Consciousness and Cognition
February 11, 2026
Teresa Campillo-Ferrer, Antonella Iadarola, Ramona Cordani et al.
Unusual bodily experiences (UBEs)—illusory perceptions such as floating, body distortions, or out-of-body sensations—can occur during meditation and sleep. In a controlled sleep laboratory, 20 of 35 healthy participants reported 36 UBEs, primarily during meditation (wakefulness) but also during arousals, REM sleep, and non-REM sleep. Electroencephalography (EEG) analyses revealed that UBEs emerge during intermediate states of consciousness that combine features of wakefulness and sleep. Specifically, UBEs were associated with EEG reactivation: increased high-frequency activity (beta and gamma) and decreased low-frequency activity (delta and theta), especially around temporal regions. These findings offer new insights into the neural correlates of self-consciousness and body perception across sleep and wakefulness.
Analytic Philosophy
February 11, 2026
Andrew Y. Lee
A sense-datum theory of perception is developed and defended. Perceptual experiences involve acquaintance with sense-data, which are private particulars that have all the properties they appear to have, are common to perception and hallucination, constitute phenomenal character, and are analogous to internal pictures. The theory diverges from classic versions in three ways: sense-data are neural states presented first-personally; their sensational qualities differ from the sensible qualities of external objects; and sense-data are the vehicles of perception, not the objects perceived. This package is argued to be a viable contemporary position in philosophy of perception.
NeuroImage
February 4, 2026
Gabriel Della Bella, Agustina Velez Picatto, Dante Sebastián Galván Rial et al.
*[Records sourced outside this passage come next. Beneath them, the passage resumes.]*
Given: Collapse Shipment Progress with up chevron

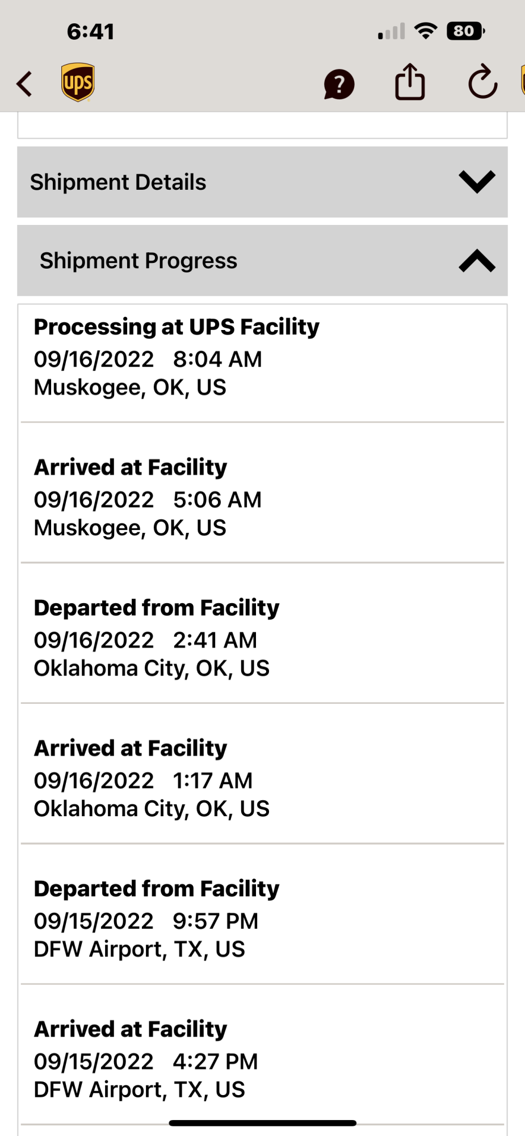Looking at the screenshot, I should (x=477, y=261).
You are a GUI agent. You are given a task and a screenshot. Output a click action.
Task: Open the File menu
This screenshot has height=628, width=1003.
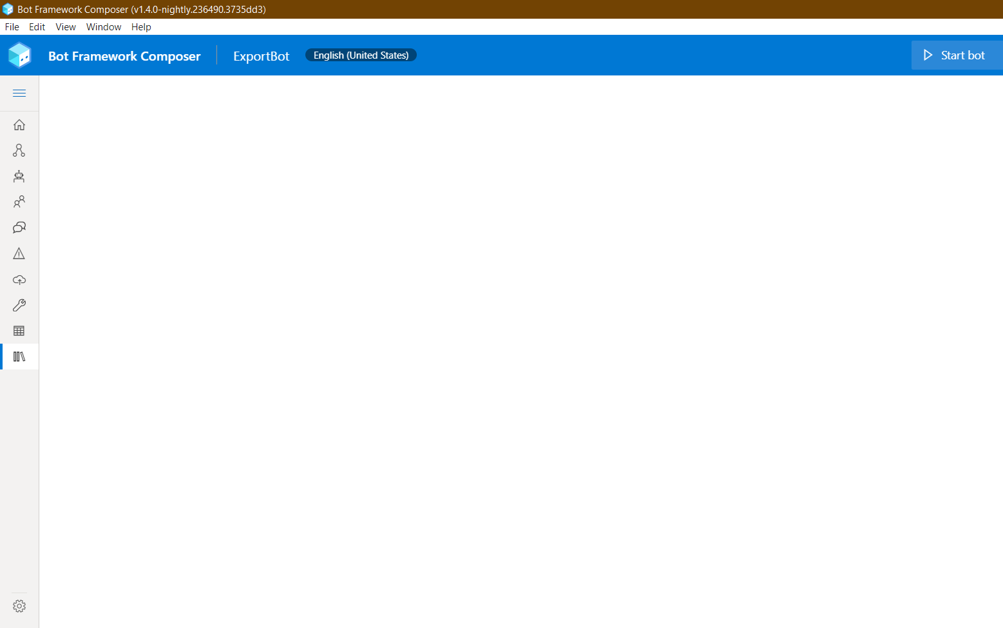tap(12, 26)
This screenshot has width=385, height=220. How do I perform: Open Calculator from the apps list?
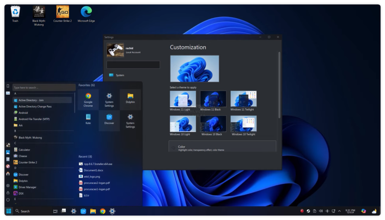tap(24, 150)
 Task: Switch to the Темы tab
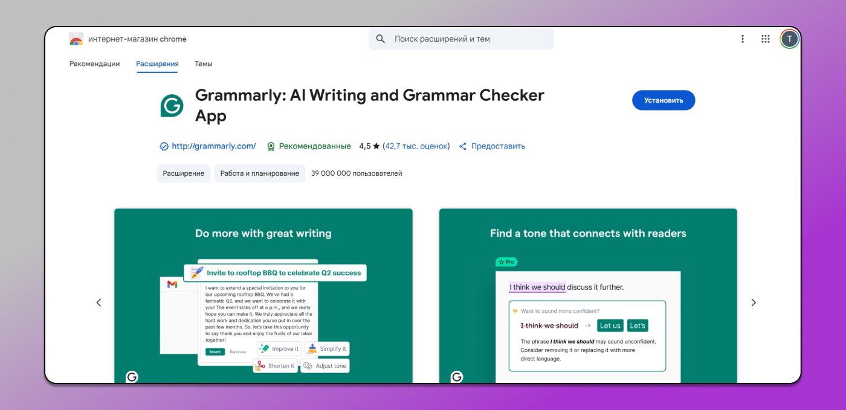click(x=203, y=63)
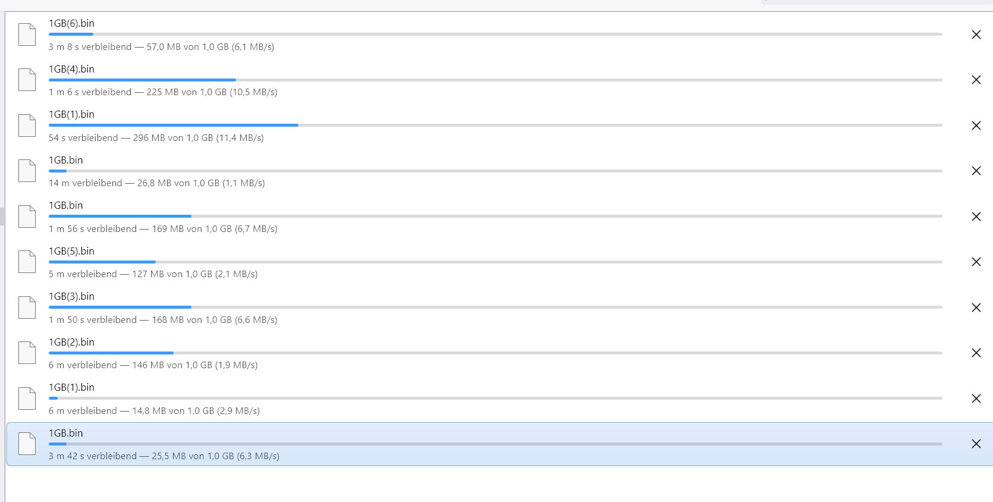Click the file icon for 1GB(6).bin
The image size is (993, 502).
pos(27,34)
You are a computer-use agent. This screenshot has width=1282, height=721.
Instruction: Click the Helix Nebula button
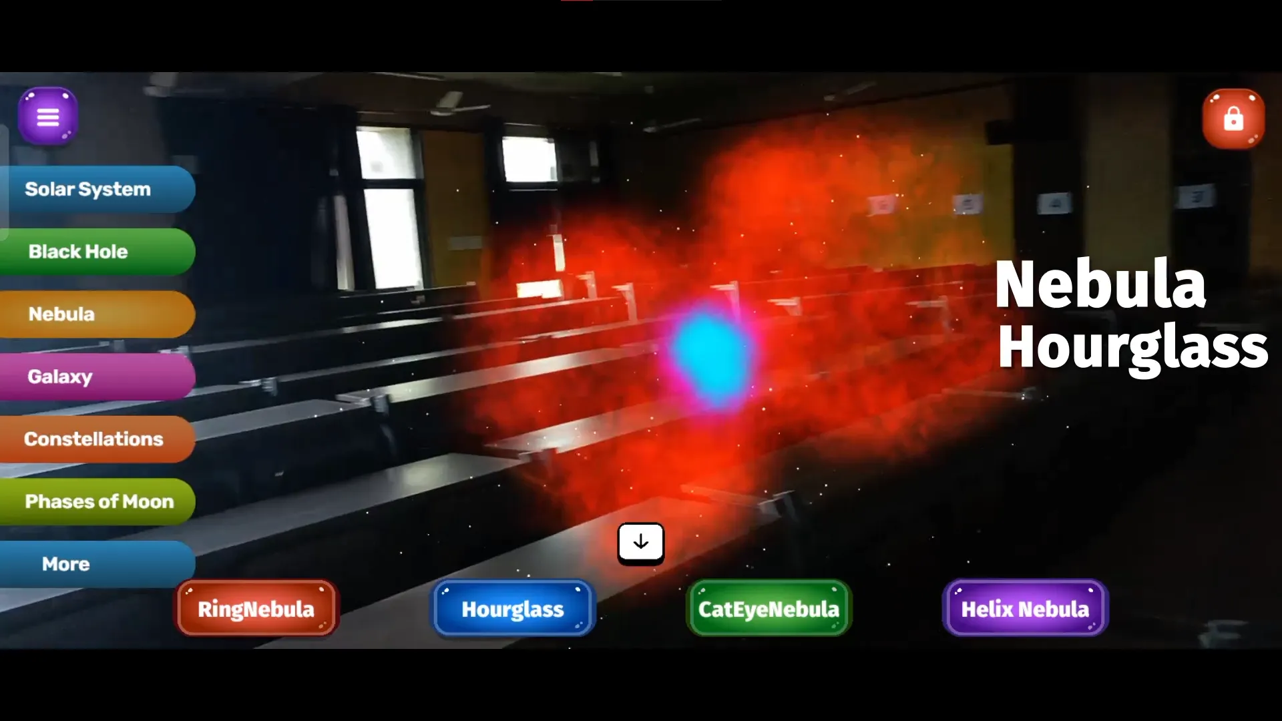(1025, 608)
A participant who can reliably enter a self-induced non-ordinary state of consciousness (NOC) characterized by vivid imagery, altered bodily perception, and a sense of unity underwent 20 fMRI sessions. Compared to a control group, during the transition into the NOC state, functional connectivity became more variable, indicating temporary destabilization of network organization. In the NOC state, connectivity between brain networks broadly decreased, especially visual cortex coupling with auditory, sensorimotor, and other regions, while frontoparietal and salience networks increased coupling with precuneus and temporal areas, matching reports of inward attention and absorption. Entropy and complexity measures tracked the experience and returned to baseline afterward.
Psychopathology
February 2, 2026
Riccardo Poggioli, Giovanni Stanghellini
A critical expansion of phenomenological psychopathology from the individual to the collective dimension is proposed. To describe collective life and its link to individual psychology, the paper shifts focus from society to culture—a transversal symbolic system extending beyond social groups—and introduces "cultural existentials" (time, space, body, etc.) as a priori conditions of experience. These are integrated into a Dialectical Experiential Matrix (DEM) that frames the patient's experience as a dynamic interplay between individual freedom and cultural influence. An analysis of the convergence between pornographic culture and the homo œconomicus type demonstrates how cultural existentials provide a model for narcissistic vulnerabilities and dysregulations of alterity, offering a diagnostic device for clinicians.